Process is the key word more than power or project, but the three exhibits’ emphasis is on projects. Considering the present, another symposium held by the museum was quite enlightening. On Feb. 1, Dan Doctoroff, deputy mayor for economic development and rebuilding, and Majora Carter, executive director of Sustainable South Bronx, among others, discussed process – and by implication, power – in New York City’s development decisions of today.

Doctoroff went to great lengths to distance himself from the famous Moses recipe for making omelettes by breaking eggs. “I believe we have found a new model for getting things done,” he said. “I don’t believe you have to break eggs.”

The question should not be whether his model is a Moses model. As powerful as Doctoroff clearly is, he is not Robert Moses and no one ever will be again. But the “new model” he described is still very top-down. Moses exhibited one form of top-down, but there are many variations.

In fact, this “new model” of the process started even before Mayor Bloomberg’s election in 2001. “We brought into office a fully formed agenda around the Olympics,” Doctoroff said. The process he described involved bringing in “developers, architects, engineers, and planners who worked together” on the “development of underutilized areas of the city along two mass transit lines.” Now, he says, “every area covered in that plan is undergoing a renaissance.” Doctoroff didn’t specify which neighborhoods he was referring to, but the plan for the Olympics covered various areas in all five boroughs.

Doctoroff’s definitions of “underutilized” and “renaissance” are in conflict with the view of many of the affected stakeholders in those neighborhoods who watch viable areas either become classified erroneously as blighted or, at the opposite extreme, watch residents and businesses pushed or priced out as new projects emerge. (How the buildings on the Atlantic Yards site can be classified as “blighted” when investors are paying $600,000 for a condominium across the street has not been explained.) These local people are not necessarily averse to change, but they are averse to alien change that transforms their communities rather than strengthening them.

When stakeholders are part of the process designing the change, instead of only reacting to it after “experts” decide on the content, then the final projects have a better chance of reinforcing neighborhoods – not replacing them. Public acceptance is more likely.

Ironically, such public agreement was the characteristic of the program Doctoroff was referring to when he said: “For 40 years after Robert Moses, pretty much nothing happened … with one exception – Mayor Koch’s housing program that revitalized neighborhoods across the city.”

But the Koch housing program is notable because it was shaped by the stakeholders and community-based developers who were solving the city-owned abandoned housing problem before the city could figure out a solution. Eighty thousand city-owned housing units were renovated and added to the housing stock, mostly through the city’s program, during that period. Wisely, city leaders under Koch followed the stakeholders’ lead, and success was enormous – not a big public project in one place, but many smaller projects making impacts all over town. And this doesn’t even count the impact of what was done in the private sector with privately owned properties.

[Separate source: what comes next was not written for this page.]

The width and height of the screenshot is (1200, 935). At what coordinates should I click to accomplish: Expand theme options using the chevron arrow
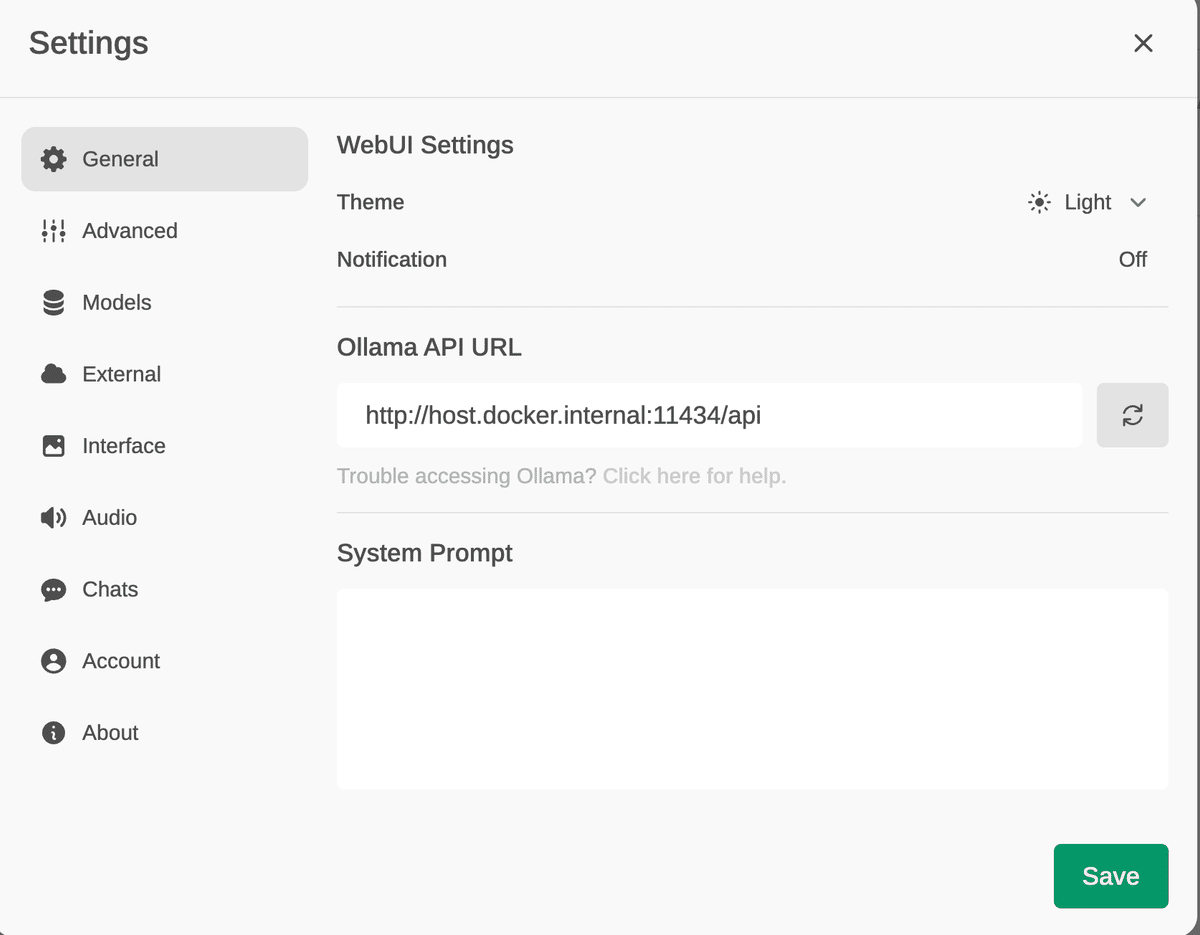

(And in light of the state of the city and national economy during those 40 years from the late 1960s until now, apart from the housing program, much more than “nothing” happened: creation of the rail link to the airport and Battery Park City, the reclamation of Central Park and many other parks, the preservation and restoration of historic neighborhoods, plus other projects that add up to the renewed city we celebrate today – and, perhaps most significantly, the rebuilding of the subway that was in a near state of collapse in the 1970s.)

It is also instructive to look at the projects that Doctoroff cited as moving ahead since “Bloomberg came into office and everything changed.” Hudson Yards is an area of Manhattan with great potential for redevelopment even though scattered with viable but not-so-visible economic uses. That redevelopment potential was unleashed with the defeat of the stadium and the current booming economy. Atlantic Yards is moving ahead, indeed, against great public opposition. Sadly, it’s a perfect example of a project that could have been a win-win if stakeholders had helped shape it. Its countless flaws could have been minimized and positive potential maximized. The High Line is, of course, a Bloomberg administration victory because in this case, they listened to the fierce community opposition to the Giuliani administration’s plan to tear it down.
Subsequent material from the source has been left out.